## PROBLEM TO SOLVE
Word for word, set down every line of the entries below from the line with "1199x848 pixels. How" to the line with "Image resolution: width=1024 pixels, height=545", including both, and no other line.

## Collected data entries
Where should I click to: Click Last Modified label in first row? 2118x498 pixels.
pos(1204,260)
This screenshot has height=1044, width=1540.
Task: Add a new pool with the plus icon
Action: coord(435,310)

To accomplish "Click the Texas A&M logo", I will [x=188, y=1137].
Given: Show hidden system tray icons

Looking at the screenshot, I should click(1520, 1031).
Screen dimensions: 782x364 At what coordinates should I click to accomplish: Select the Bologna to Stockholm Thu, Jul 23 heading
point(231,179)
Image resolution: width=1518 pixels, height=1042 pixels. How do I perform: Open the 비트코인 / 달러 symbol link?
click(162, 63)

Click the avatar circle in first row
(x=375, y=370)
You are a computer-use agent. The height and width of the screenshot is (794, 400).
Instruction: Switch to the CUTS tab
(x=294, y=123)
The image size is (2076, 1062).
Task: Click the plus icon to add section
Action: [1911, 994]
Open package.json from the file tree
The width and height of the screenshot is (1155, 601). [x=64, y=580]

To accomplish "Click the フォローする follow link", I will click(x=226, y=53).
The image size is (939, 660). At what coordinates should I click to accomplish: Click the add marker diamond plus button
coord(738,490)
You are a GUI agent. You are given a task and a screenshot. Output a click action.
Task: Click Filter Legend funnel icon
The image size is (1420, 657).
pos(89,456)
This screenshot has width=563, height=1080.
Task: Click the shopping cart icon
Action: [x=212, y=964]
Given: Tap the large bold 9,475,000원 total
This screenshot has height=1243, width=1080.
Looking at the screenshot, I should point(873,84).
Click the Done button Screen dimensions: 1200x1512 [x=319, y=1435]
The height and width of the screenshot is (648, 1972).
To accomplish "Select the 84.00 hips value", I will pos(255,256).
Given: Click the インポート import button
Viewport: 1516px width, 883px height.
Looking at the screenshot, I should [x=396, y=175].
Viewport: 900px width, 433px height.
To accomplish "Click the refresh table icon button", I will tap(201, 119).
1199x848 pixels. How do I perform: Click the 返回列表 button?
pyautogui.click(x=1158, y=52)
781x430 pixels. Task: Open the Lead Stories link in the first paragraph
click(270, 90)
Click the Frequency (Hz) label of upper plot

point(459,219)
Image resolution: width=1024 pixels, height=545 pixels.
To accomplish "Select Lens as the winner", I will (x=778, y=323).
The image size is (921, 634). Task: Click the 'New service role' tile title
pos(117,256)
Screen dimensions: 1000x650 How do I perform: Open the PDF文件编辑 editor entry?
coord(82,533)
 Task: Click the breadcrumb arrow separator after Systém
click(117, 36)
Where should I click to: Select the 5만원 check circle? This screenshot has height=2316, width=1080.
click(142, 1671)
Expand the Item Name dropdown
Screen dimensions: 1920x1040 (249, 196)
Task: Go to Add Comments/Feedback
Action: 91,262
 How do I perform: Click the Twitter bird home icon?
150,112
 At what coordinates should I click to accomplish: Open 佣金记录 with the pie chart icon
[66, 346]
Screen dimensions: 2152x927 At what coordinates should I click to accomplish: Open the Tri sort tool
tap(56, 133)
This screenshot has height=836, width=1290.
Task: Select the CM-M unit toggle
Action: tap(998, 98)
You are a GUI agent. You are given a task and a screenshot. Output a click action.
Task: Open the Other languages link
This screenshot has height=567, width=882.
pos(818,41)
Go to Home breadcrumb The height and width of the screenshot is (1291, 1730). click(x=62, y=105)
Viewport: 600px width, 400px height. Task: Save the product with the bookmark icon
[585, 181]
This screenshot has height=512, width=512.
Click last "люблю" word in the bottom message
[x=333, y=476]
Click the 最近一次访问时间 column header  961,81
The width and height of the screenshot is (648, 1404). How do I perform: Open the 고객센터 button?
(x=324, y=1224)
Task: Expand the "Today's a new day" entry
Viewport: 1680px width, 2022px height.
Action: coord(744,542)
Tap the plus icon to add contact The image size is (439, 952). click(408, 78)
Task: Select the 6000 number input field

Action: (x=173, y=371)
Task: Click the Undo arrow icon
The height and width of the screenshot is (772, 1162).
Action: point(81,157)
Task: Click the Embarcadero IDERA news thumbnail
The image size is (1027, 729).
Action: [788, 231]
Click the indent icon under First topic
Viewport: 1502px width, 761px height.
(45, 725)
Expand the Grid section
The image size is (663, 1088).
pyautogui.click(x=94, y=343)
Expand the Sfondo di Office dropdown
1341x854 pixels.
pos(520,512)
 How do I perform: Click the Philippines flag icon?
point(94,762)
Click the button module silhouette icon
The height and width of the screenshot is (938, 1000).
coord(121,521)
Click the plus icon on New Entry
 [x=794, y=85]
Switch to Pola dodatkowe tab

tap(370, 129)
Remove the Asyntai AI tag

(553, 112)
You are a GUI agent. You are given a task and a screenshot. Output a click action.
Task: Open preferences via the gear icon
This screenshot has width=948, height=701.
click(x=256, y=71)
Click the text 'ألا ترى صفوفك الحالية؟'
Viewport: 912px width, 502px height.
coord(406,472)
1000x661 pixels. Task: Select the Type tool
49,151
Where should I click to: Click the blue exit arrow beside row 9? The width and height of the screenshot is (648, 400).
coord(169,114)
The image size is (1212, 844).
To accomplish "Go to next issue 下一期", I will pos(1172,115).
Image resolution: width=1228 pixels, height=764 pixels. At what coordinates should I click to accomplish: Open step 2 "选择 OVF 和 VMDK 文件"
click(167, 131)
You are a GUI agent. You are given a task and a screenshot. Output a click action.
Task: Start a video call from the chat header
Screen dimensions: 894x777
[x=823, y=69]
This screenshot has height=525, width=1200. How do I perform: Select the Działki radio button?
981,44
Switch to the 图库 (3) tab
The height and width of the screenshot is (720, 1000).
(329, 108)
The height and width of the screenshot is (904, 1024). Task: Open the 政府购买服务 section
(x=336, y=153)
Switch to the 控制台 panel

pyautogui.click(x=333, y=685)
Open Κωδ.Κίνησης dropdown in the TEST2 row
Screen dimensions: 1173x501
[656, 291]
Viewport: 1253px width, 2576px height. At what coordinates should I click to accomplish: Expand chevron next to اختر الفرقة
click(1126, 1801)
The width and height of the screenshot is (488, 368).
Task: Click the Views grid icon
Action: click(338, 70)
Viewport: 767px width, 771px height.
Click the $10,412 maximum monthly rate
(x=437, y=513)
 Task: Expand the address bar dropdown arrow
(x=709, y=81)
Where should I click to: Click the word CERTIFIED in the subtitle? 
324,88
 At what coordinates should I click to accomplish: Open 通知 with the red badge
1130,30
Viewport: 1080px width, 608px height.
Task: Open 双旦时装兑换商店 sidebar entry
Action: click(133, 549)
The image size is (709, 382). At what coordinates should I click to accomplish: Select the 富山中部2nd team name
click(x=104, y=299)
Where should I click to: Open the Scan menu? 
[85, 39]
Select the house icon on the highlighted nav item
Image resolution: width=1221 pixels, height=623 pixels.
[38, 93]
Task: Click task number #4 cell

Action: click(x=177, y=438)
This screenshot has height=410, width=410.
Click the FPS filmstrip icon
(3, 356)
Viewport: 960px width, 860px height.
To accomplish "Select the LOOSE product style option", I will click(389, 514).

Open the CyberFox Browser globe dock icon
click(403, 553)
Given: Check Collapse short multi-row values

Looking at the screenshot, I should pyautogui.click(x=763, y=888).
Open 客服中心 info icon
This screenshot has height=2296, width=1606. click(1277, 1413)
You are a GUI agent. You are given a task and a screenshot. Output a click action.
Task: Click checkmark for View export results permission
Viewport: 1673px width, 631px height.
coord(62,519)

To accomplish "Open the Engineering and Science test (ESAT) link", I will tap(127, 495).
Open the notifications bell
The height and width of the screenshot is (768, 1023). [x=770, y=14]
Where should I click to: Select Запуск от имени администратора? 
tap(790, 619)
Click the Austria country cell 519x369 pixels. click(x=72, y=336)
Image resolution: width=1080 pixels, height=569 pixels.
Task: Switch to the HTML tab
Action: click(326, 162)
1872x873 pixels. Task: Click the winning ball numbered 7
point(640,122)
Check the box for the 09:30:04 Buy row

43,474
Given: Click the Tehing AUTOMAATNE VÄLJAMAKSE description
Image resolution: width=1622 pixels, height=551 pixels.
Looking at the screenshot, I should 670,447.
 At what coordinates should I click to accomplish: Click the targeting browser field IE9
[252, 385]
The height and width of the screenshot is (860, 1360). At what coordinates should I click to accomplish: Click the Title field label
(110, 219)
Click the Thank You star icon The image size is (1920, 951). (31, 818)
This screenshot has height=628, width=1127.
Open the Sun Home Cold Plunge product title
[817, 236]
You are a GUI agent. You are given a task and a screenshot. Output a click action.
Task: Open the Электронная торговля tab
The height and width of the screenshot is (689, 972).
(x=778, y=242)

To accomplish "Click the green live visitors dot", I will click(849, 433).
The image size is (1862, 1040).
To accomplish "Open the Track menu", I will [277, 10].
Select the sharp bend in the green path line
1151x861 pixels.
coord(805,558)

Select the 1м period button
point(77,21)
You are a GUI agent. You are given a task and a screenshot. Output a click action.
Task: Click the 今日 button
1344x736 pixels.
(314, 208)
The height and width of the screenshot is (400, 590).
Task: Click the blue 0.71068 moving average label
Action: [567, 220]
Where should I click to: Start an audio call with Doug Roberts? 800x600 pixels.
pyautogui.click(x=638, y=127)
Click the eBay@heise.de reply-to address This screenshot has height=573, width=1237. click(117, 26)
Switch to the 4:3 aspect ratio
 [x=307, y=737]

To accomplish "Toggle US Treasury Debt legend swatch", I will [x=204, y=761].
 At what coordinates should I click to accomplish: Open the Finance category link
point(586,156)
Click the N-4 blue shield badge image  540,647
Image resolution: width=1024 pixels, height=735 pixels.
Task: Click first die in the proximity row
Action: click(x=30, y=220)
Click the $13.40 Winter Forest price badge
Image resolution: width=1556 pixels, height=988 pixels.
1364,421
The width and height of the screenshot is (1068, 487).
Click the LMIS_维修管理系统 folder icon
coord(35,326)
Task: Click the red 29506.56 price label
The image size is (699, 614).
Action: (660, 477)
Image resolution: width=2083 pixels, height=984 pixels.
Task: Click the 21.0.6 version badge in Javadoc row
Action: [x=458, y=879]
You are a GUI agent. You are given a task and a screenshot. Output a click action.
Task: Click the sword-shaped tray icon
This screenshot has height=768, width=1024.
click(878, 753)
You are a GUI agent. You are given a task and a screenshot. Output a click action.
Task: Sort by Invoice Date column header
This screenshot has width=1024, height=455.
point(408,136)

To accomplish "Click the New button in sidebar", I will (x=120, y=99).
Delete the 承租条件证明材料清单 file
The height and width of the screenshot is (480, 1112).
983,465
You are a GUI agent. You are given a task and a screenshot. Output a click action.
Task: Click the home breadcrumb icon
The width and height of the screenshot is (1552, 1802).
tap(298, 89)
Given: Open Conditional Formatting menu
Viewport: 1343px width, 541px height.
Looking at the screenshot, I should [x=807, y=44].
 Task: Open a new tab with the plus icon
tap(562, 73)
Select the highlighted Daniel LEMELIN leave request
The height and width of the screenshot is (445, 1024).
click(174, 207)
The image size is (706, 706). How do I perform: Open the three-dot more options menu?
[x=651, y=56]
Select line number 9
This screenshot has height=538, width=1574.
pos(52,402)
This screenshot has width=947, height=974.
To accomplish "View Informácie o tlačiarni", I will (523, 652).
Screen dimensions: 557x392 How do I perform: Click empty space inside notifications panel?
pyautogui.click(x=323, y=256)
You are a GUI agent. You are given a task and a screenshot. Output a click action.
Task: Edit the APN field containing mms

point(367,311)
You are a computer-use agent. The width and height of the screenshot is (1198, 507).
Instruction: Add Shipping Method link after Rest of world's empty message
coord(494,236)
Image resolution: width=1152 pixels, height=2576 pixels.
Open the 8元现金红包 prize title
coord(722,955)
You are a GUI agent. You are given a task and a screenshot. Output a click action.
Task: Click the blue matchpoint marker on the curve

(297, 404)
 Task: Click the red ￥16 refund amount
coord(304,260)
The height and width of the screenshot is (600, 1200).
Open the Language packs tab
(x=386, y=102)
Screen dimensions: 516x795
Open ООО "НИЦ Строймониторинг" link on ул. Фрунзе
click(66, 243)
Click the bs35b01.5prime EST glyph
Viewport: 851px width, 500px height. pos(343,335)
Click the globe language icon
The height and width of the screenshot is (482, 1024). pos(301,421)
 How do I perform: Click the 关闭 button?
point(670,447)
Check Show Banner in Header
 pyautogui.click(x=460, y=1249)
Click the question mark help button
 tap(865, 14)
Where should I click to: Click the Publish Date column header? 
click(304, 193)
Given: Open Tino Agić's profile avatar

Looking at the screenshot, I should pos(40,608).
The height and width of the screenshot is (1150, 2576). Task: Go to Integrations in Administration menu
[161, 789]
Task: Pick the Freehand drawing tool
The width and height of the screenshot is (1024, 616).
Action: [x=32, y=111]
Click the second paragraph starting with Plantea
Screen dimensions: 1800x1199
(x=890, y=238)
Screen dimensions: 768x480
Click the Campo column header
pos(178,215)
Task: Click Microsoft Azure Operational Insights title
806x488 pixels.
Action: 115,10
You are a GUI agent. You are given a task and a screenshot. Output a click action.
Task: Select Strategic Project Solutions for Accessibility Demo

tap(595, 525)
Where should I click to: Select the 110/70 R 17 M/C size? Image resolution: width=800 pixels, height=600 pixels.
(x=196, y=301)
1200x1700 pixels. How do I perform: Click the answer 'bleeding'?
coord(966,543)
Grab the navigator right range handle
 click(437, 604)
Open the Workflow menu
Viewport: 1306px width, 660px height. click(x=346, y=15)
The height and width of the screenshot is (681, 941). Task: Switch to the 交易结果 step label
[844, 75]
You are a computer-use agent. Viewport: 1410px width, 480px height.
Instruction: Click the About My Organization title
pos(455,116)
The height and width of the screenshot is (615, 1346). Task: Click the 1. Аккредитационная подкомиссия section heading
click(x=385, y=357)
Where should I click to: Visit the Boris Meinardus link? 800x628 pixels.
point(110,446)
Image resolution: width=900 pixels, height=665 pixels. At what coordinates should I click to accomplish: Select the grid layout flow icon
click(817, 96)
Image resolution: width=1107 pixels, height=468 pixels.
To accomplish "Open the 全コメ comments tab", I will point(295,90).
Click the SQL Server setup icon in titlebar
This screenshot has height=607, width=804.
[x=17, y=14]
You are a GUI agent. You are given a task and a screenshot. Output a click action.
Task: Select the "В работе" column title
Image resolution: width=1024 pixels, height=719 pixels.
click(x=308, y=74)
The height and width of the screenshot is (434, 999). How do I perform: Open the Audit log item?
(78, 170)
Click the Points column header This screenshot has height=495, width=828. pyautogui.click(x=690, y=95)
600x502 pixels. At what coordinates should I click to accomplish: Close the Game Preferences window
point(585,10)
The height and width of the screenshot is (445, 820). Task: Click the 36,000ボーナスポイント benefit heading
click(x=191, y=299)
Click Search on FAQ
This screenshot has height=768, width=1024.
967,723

## ANSWER FOR THIS EXERCISE
1199x848 pixels. How do I perform: Click the 返回列表 button?
pyautogui.click(x=1158, y=52)
781x430 pixels. Task: Open the Lead Stories link in the first paragraph
click(270, 90)
Click the Frequency (Hz) label of upper plot

point(459,219)
Image resolution: width=1024 pixels, height=545 pixels.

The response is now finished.